▶ **What is asked**:
- A) Name each distinct user who posted in the dog forum thread, listing each only once.
- B) Carry on the dog forum thread from the point where it stops.

▶ **Extracted text**:
::::

# Big puppy dog



## shew97 (Feb 13, 2014)

This here is my 4 year old bull mastif lab mix. He weigh 140lbs and still acts like a puppy.


----------



## Flatband (Dec 18, 2009)

Good looking Dog Bud. Mine go a little smaller. I have two male Yorkies-brothers. They really are the loves of my life. I have a harness setup and a platform that enable them to see out the window of the car but they can't fall out the open window. They help me on all my Saturday morning errands. Dogs are the best! Here's a picture of their recent birthday (9th).


----------



## Susi (Mar 3, 2013)

Nice face on him too... dogs make better friends than most people.


----------



## Flatband (Dec 18, 2009)

I agree 100% Susi!


----------



## Alfred E.M. (Jul 5, 2014)

*Hi, I agree and Yorkies are the BEST! We had ours for over 15 years and still miss him every day. Thanks for posting. *



Flatband said:


> Good looking Dog Bud. Mine go a little smaller. I have two male Yorkies-brothers. They really are the loves of my life. I have a harness setup and a platform that enable them to see out the window of the car but they can't fall out the open window. They help me on all my Saturday morning errands. Dogs are the best! Here's a picture of their recent birthday (9th).

::::

▶ **Provided data**:

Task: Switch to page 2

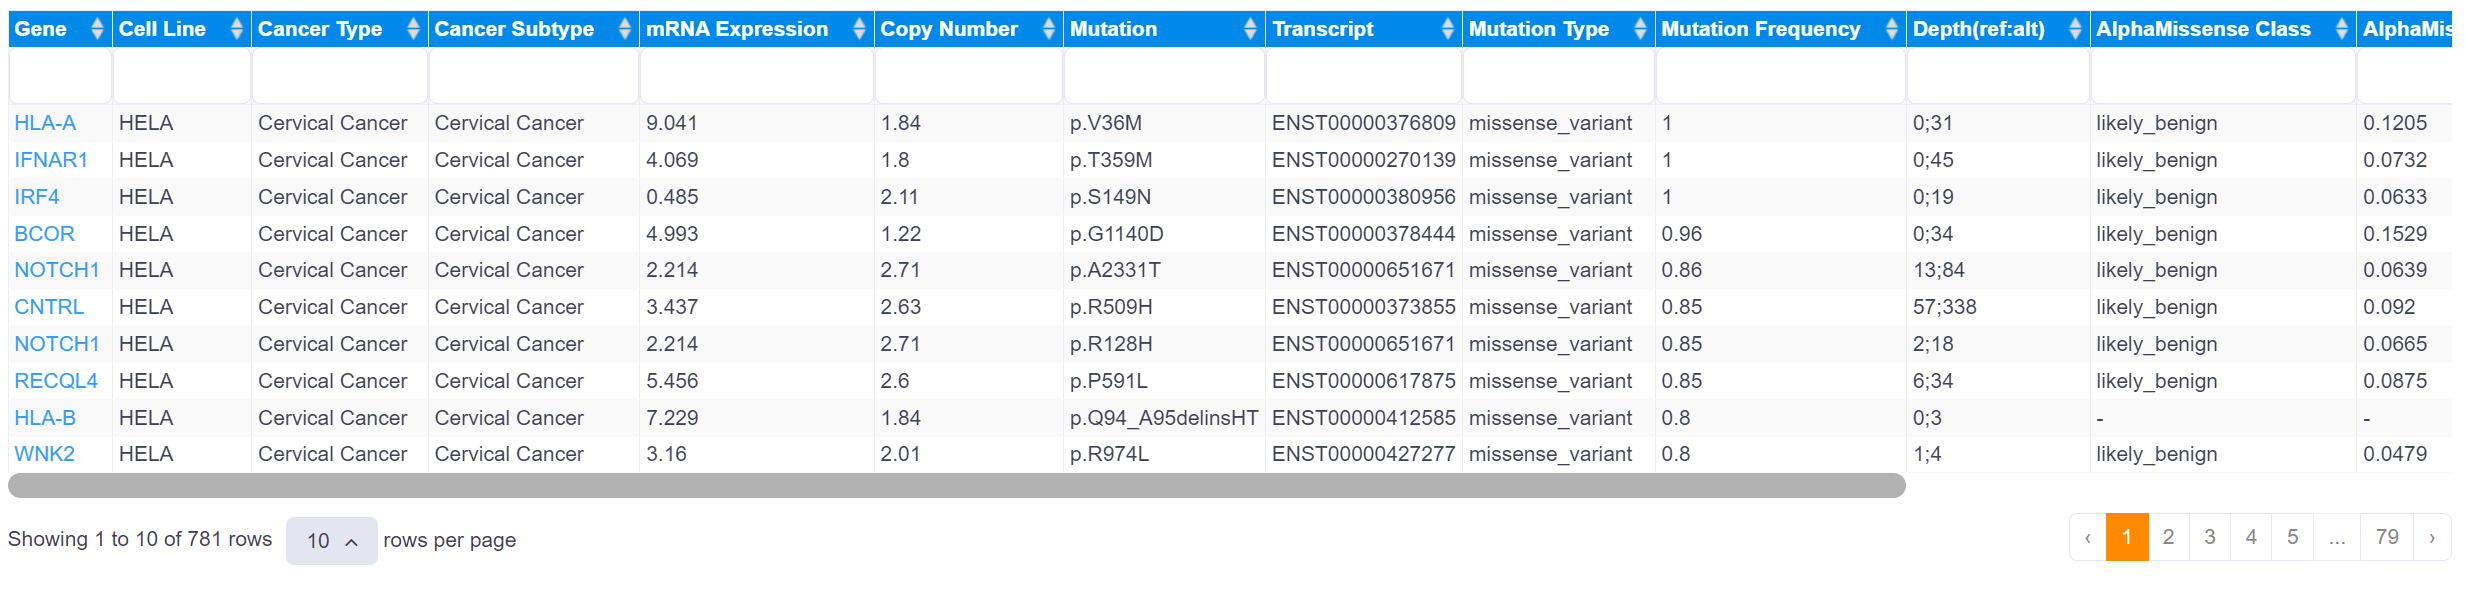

::::

▶ **Answers per task**:
- A) shew97, Flatband, Susi, Alfred E.M.

- B)
> 
> 
> 
> ...


----------



## S.S. sLinGeR (Oct 17, 2013)

Great looking dogs here. I guess I'll share my girl then. Her name is Samee. 
Thanks for sharing. I love dogs.


----------



## Flatband (Dec 18, 2009)

Boy Chris, you can see the devotion in Samee's eyes!


----------



## oldmiser (Jan 22, 2014)

Awesome of you fellows to share your great love for dogs..I have none at this time...I have had a few

different dogs in the past years..They all had the purpose in my life....1 Hunting Bird Dog.(German Short Hair) 1 Hunting Beagle(squirrels)..1 champion show dog(Long Hair Chihuahua)15 thophies First & Grand Champion......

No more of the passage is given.